**Written by Doug Powers
Nancy Pelosi’s in-flight perks as Speaker almost make Barbra Streisand’s backstage demands look modest (I can’t believe Nancy never thought of rose petals in the toilet, but maybe she did).
The former House Speaker was showered with a cornucopia of gourmet food and alcohol as she travelled over 90,000 miles around the world in just nine months last year – all courtesy of the US Airforce (USAF).
On one overseas excursion, her office even wrote to the USAF asking for strawberries dipped in dark chocolate as a birthday treat.
The documents, uncovered by political corruption watchdog Judicial Watch, reveal that the US taxpayer was billed for $101,429 (£64,000) in Mrs Pelosi’s in-flight services over a period of two years.

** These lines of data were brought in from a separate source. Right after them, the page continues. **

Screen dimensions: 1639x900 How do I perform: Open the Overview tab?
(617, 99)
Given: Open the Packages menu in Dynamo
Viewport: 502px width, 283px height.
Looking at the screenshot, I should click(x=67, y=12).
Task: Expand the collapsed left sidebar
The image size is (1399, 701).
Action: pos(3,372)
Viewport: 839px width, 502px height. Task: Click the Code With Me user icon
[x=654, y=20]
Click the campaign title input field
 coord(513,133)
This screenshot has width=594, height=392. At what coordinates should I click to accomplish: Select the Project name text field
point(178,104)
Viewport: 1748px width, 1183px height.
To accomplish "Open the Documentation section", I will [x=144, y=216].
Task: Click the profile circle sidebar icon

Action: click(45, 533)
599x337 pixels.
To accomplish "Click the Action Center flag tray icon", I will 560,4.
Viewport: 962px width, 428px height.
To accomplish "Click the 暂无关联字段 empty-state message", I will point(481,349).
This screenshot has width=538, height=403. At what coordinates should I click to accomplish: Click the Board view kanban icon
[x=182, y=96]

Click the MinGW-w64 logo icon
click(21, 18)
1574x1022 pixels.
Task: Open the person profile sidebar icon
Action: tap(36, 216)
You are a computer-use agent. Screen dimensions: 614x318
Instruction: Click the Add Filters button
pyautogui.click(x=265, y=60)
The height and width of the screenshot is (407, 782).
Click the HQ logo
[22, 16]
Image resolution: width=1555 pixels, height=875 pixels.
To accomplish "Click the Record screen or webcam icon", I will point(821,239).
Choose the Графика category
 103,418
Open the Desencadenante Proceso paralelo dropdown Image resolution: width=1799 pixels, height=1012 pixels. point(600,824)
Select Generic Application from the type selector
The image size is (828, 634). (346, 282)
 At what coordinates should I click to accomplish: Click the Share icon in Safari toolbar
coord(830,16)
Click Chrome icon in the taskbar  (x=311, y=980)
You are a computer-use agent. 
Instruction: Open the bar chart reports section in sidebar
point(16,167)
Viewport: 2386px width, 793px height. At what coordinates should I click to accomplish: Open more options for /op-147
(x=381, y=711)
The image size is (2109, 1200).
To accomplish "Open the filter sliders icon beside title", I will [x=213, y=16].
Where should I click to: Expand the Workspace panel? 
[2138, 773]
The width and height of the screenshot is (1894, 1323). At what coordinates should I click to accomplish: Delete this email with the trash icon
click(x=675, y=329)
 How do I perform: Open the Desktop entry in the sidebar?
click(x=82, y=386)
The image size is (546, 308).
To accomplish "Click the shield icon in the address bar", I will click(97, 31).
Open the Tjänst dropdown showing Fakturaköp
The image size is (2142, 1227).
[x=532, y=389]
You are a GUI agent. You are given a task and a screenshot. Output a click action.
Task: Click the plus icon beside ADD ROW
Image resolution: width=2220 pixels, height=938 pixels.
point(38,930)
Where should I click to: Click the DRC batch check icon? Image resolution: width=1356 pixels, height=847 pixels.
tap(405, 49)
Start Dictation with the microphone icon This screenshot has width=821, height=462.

One internal Air Force email sent on March 25, 2010 said: ‘The speaker’s office is requesting egg salad sandwiches on wheat toast with fruit (watermelon, etc) for desert [sic].
‘It’s the speaker’s B-Day tomorrow so we’re also asking for something like chocolate covered strawberries (dark chocolate preferred)…’
Mind you, that cost was for in-flight services, not the total of the flights themselves. The booze and wine flowed freely, and taxpayers didn’t even get to smell the cork (they got that jammed somewhere else).
The following has been reported before, but it serves as a reminder that Pelosi traveled with so much military armor that even Patton might think she overdid it:
Documents obtained from the U.S. Army include correspondence from Speaker Pelosi’s office requesting an Army escort and three military planes to transport Pelosi and other members of Congress to Cleveland, Ohio, for the funeral services of the late Rep. Stephanie Tubbs Jones. Pelosi noted in her letter of August 22, 2008, that such a request, labeled “Operation Tribute” was an “exception to standard policy.”
You know politicians are up to something when they’re coming up with code-names for funerals. Incidentally, the signal for Pelosi’s fighter escort to take off was initiated with the order “Botox! Botox! Botox!”